### WHAT TO DO
Count how many lines of the data include the string "computer", then say that number and stop.

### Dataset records
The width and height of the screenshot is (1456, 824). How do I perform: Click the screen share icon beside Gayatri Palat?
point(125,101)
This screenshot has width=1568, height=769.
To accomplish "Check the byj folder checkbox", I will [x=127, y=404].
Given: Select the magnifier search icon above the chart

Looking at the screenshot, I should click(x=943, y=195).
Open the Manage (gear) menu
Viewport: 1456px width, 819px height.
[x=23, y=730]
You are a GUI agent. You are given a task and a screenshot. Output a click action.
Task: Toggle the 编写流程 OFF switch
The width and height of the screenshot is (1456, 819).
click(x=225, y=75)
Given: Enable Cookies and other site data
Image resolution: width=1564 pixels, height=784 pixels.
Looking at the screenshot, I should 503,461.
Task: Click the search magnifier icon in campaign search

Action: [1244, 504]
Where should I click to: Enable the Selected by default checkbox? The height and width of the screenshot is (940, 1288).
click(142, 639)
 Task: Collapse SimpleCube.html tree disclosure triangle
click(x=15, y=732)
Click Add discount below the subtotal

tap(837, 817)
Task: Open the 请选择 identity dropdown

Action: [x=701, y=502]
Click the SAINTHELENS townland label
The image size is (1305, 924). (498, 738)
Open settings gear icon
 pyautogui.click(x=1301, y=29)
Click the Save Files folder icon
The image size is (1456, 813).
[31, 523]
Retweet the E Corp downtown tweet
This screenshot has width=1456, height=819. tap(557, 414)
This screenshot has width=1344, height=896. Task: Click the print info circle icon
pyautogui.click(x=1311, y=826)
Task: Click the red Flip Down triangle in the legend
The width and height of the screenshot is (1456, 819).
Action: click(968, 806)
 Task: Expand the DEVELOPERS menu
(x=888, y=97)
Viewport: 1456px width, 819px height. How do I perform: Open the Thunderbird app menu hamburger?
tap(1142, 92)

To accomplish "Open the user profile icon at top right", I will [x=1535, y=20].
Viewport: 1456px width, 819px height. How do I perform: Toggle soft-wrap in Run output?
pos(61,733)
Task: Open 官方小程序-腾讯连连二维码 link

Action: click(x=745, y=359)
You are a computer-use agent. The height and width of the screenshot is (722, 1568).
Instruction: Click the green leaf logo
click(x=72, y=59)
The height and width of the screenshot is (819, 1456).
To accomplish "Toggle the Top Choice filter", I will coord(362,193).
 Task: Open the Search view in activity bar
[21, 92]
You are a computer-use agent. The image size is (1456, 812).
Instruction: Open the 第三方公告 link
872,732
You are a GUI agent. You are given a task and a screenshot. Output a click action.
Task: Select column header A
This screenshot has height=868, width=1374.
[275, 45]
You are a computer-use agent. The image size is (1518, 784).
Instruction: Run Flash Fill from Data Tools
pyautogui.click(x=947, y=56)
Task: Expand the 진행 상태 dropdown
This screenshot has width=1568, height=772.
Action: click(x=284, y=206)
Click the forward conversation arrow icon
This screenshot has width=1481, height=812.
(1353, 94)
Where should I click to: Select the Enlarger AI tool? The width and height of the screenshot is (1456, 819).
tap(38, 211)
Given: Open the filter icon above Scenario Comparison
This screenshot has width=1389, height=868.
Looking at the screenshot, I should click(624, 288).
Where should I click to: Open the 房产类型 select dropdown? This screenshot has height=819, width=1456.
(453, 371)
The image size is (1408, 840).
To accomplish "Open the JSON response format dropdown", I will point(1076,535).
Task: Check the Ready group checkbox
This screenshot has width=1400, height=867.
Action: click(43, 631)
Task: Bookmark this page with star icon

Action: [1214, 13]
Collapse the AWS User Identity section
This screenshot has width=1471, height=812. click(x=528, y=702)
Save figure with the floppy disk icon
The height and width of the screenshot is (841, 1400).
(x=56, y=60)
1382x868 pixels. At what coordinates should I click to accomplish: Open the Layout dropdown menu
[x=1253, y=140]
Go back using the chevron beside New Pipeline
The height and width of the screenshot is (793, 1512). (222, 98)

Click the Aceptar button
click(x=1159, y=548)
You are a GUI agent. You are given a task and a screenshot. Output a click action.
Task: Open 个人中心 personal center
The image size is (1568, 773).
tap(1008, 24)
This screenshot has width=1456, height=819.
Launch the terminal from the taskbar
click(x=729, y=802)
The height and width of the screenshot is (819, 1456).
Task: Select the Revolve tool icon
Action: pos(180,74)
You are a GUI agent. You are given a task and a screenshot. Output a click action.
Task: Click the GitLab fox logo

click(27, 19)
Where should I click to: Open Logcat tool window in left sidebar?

### ANSWER
3